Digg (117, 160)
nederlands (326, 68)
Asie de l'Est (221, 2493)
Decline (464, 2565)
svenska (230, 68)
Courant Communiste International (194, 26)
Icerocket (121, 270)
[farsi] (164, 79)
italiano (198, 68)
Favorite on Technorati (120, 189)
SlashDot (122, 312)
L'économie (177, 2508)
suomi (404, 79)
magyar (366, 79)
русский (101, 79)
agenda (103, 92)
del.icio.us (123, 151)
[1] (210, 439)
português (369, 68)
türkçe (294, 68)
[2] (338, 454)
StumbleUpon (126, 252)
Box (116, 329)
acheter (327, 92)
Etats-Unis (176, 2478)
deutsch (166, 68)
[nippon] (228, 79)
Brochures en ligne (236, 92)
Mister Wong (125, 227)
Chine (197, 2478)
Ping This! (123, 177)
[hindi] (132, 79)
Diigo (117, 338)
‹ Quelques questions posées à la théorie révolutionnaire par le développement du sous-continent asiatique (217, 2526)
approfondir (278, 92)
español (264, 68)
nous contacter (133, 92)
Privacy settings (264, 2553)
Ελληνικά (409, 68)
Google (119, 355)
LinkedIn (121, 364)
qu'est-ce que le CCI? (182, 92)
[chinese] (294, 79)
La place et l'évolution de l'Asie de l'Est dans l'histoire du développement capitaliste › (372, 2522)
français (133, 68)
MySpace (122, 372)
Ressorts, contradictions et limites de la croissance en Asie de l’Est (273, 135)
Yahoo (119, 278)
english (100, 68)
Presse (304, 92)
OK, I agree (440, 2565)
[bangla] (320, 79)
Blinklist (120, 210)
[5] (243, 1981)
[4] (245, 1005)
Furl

++++++++++

TASK INSTRUCTIONS: Above are the entries. Copy exactly the part that opens with the line containing "deutsch (166, 68)" and closes with the line containing "Ressorts, contradictions et", and no more.

EXERCISE OUTPUT:
deutsch (166, 68)
[nippon] (228, 79)
Brochures en ligne (236, 92)
Mister Wong (125, 227)
Chine (197, 2478)
Ping This! (123, 177)
[hindi] (132, 79)
Diigo (117, 338)
‹ Quelques questions posées à la théorie révolutionnaire par le développement du sous-continent asiatique (217, 2526)
approfondir (278, 92)
español (264, 68)
nous contacter (133, 92)
Privacy settings (264, 2553)
Ελληνικά (409, 68)
Google (119, 355)
LinkedIn (121, 364)
qu'est-ce que le CCI? (182, 92)
[chinese] (294, 79)
La place et l'évolution de l'Asie de l'Est dans l'histoire du développement capitaliste › (372, 2522)
français (133, 68)
MySpace (122, 372)
Ressorts, contradictions et limites de la croissance en Asie de l’Est (273, 135)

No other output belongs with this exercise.